Lacan annonçait déjà à cette époque « le remaniement des conformismes antérieurs instaurés, voire leur éclatement » [5] : le déclin du patriarcat, le changement imminent des mœurs. La mise en question des limites du complexe œdipien et du mythe paternel s’est poursuivie tout au long de son enseignement. Freud a beaucoup œuvré pour sauver le Père ; Lacan est parvenu à le définir à partir d’une fonction. Quelle serait cette fonction ?

Dans la première et unique leçon du Séminaire « Introduction aux Noms-du-Père » [6], Lacan commence par retracer le fil de son élaboration sur le père, depuis la formalisation de la métaphore paternelle du Séminaire III jusqu’au drame du père dans la trilogie claudélienne analysée dans le Séminaire sur le transfert. Il avance par la suite sur ce que le mythe du père implique dans le registre de la jouissance, du désir et de l’objet, pour en arriver à formuler que la perversion « représente la mise au pied du mur, la prise au pied de la lettre de la fonction du Père, de l’Être suprême. Le Dieu éternel pris au pied de la lettre, non pas de sa jouissance, toujours voilée et insondable, mais de son désir comme intéressé dans l’ordre du monde » [7].

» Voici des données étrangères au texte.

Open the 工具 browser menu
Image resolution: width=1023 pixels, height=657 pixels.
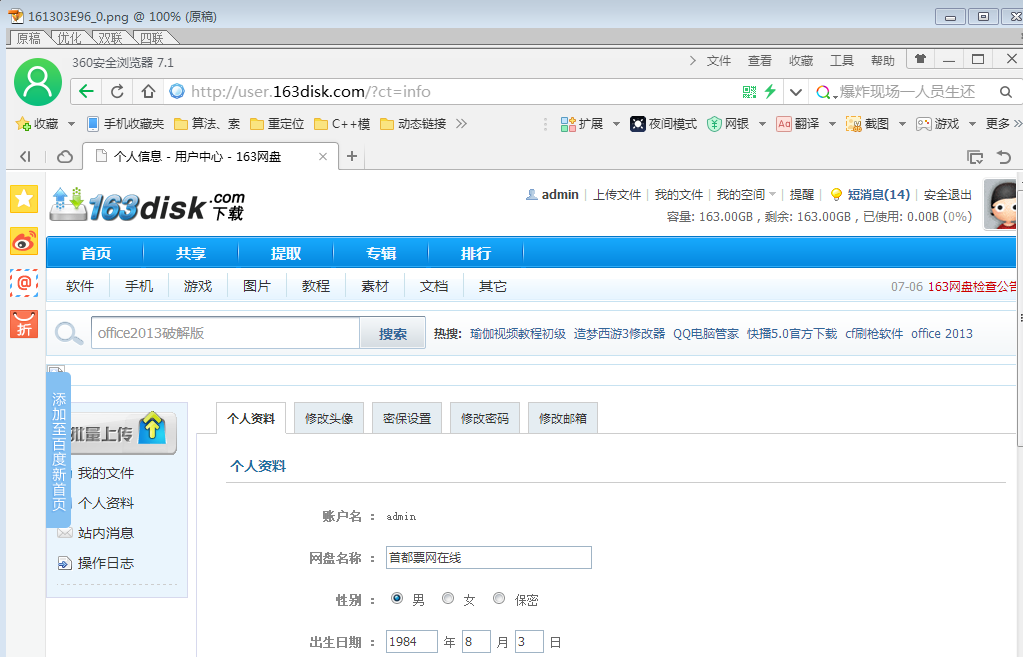tap(841, 60)
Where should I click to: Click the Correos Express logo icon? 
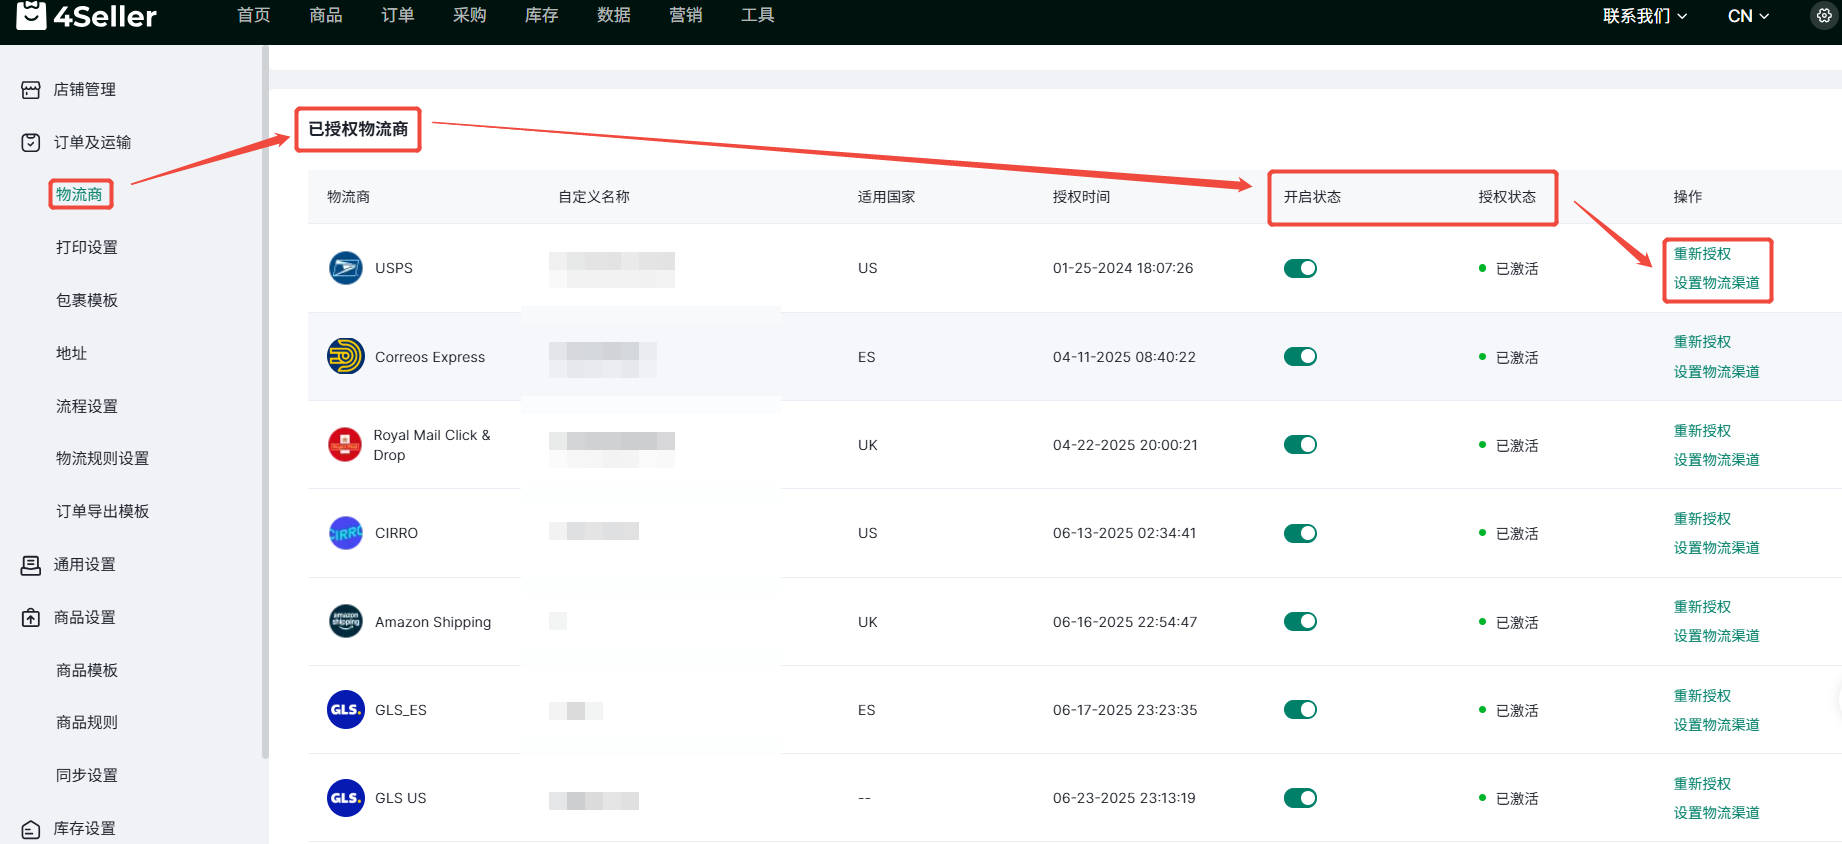(x=345, y=356)
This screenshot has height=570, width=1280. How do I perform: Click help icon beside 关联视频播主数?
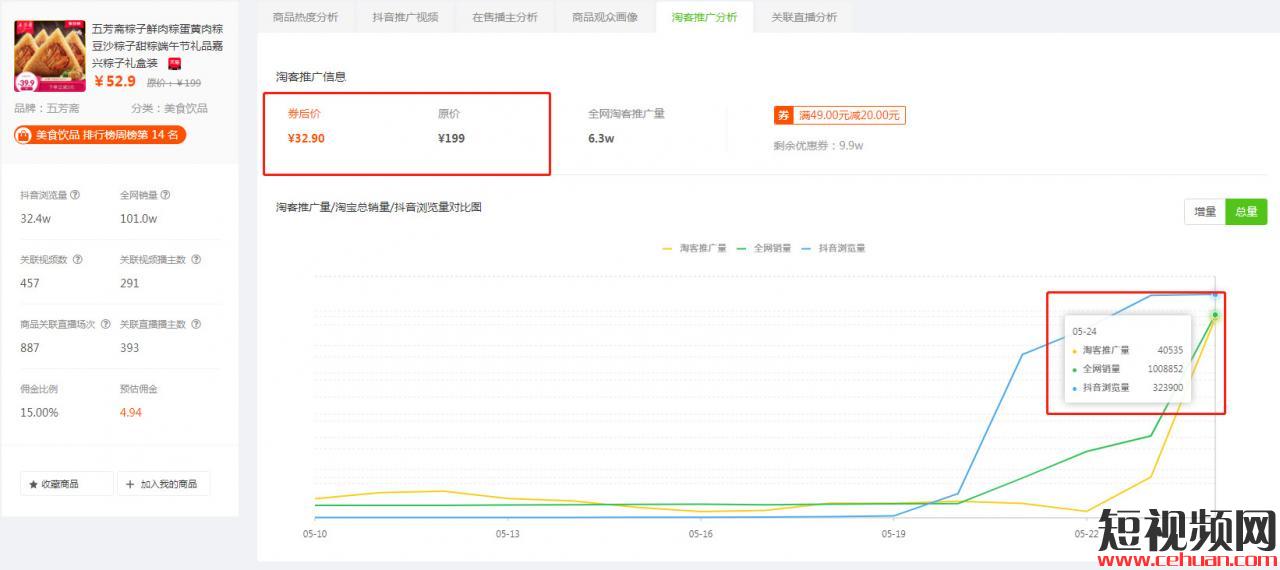click(x=196, y=259)
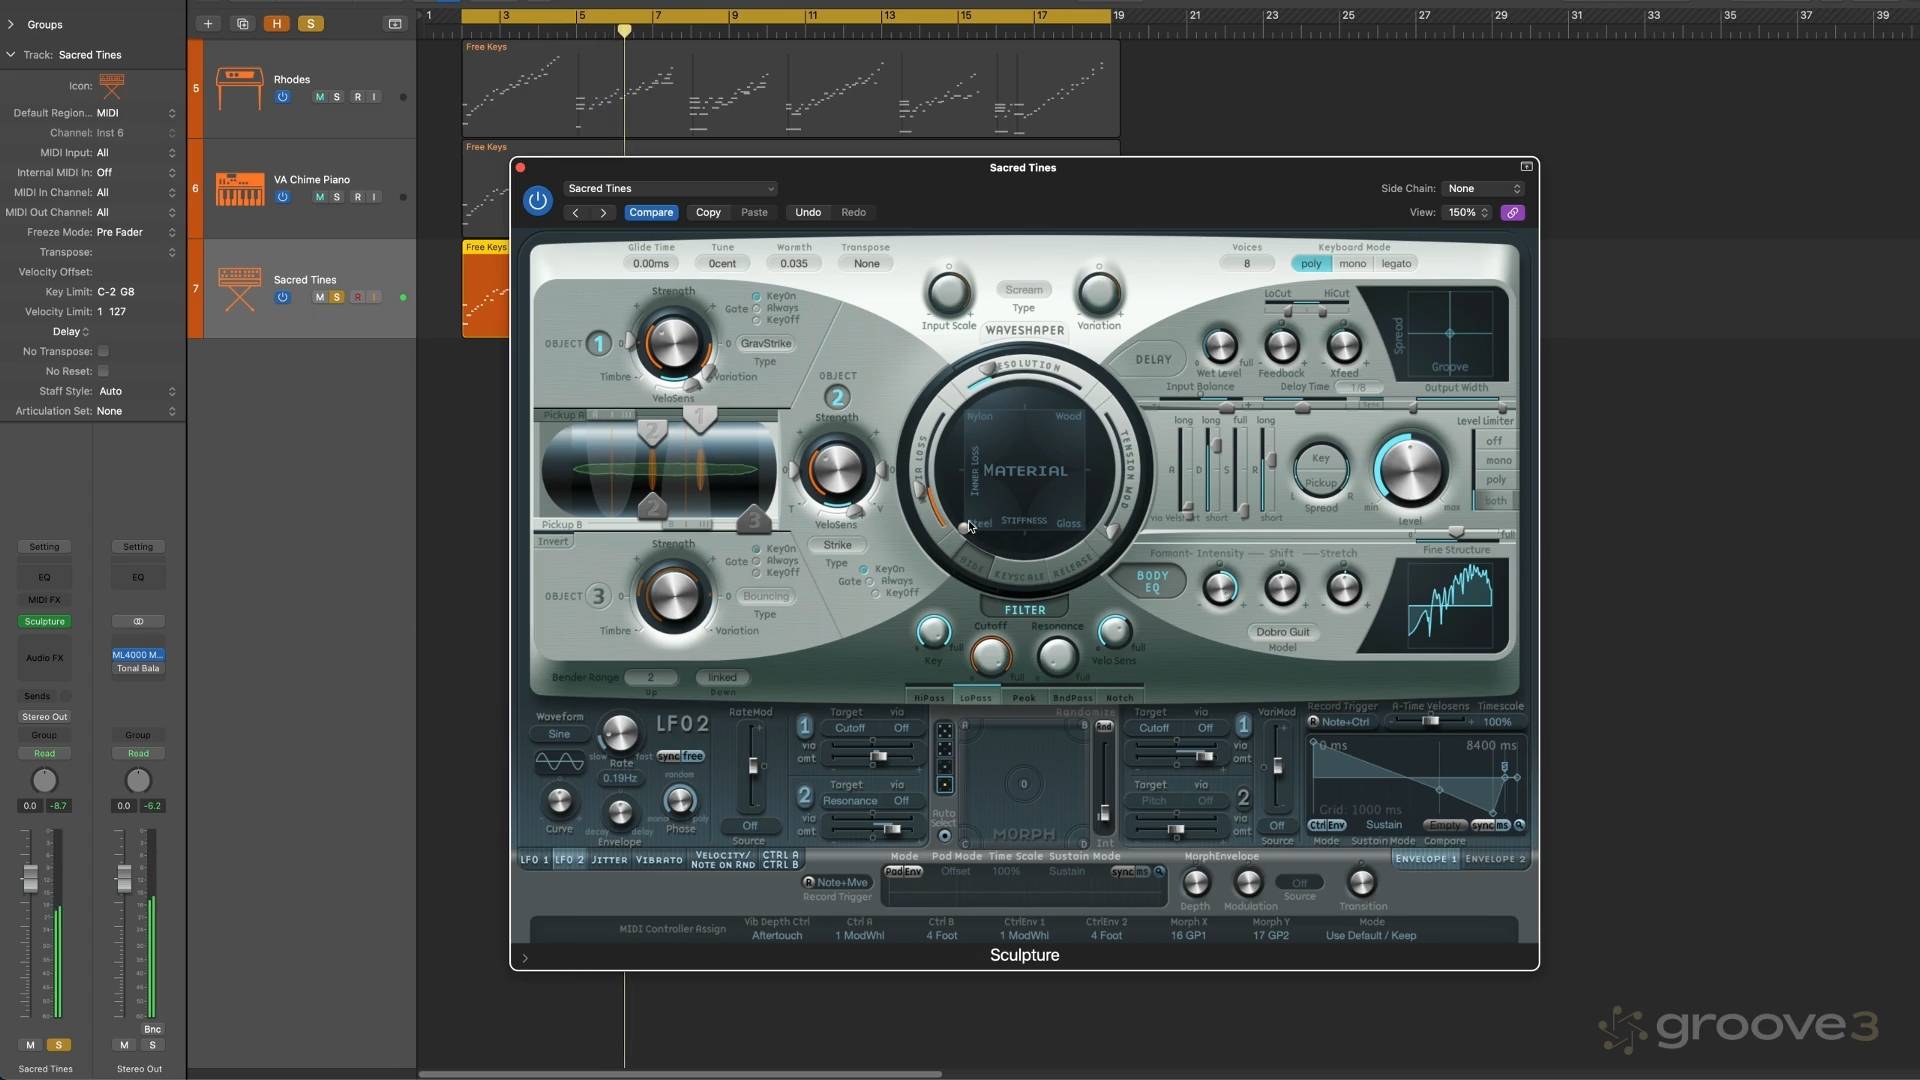Switch to the Jitter tab
The width and height of the screenshot is (1920, 1080).
tap(609, 860)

Fini le règne du Père comme seule boussole aux questions existentielles. Le Nom-du-Père, dit Lacan, crée la fonction du père. En posant le père comme une fonction, il arrive à faire passer de la logique universelle au particulier de l’existence comme telle [8]. Lacan parle alors de versions du père, une par une, dans la singularité de chacun comme autant d’inventions venant voiler ce qui reste irréductible dans le savoir. Si « le père c’est une fonction qui se réfère au réel » [9] en tant que ce point irréductible, comme il le formulera bien plus tard, le Nom-du-Père est un semblant, dans la mesure où il relève d’un montage venant lier « le signifiant et le signifié, la Loi et le désir, la pensée et le corps » [10]. À chacun l’invention d’un nouage singulier entre les trois registres – le symbolique, l’imaginaire et le réel – jouant le rôle de boussole.

Le père lacanien n’a donc pas de pattern. Lacan nous enseigne qu’il est celui qui épate (sa famille) [11], dans la mesure où il ne s’identifie pas à l’idéal « pour tous » de la fonction. Le nouvel amour du père pourrait être ainsi père-versement orienté.

Ligia Gorini

_________________

[1] Texte de Jacques-Alain Miller dans ce numéro. Miller J.-A., « Nous n’en pouvons plus du père ! », L’Hebdo-Blog, n°269, 9 mai 2022, publication en ligne.

[2] Angot C., Une Semaine de vacances, Paris, Flammarion, 2012.

[3] Cf. Lacan J., Le Séminaire, livre VI, Le Désir et son interprétation, texte établi par J.-A. Miller, Paris, Seuil, 2013.

[4] Miller J.-A., « Nous n’en pouvons plus du père ! », op.cit.

[5] Lacan J., Le Séminaire, livre VI, op.cit., p. 571.

[6] Lacan J., « Introduction aux Noms-du-Père », Des Noms-du-Père, Paris, Seuil, 2005, p. 65-104.

[7] Ibid., p. 89.

[8] Ibid., p. 74.

[9] Lacan J., « Conférences et entretiens dans des universités nord-américaines. Columbia University, 1er décembre1975 », Scilicet, n°6/7, novembre 1976, p. 45.

[10] Miller J.-A., « Quatrième de couverture », Des Noms-du-Père, op.cit.

[11] Cf. Lacan J., Le Séminaire, livre XIX, …ou pire, texte établi par J.-A. Miller, Paris, Seuil, 2011, p. 208.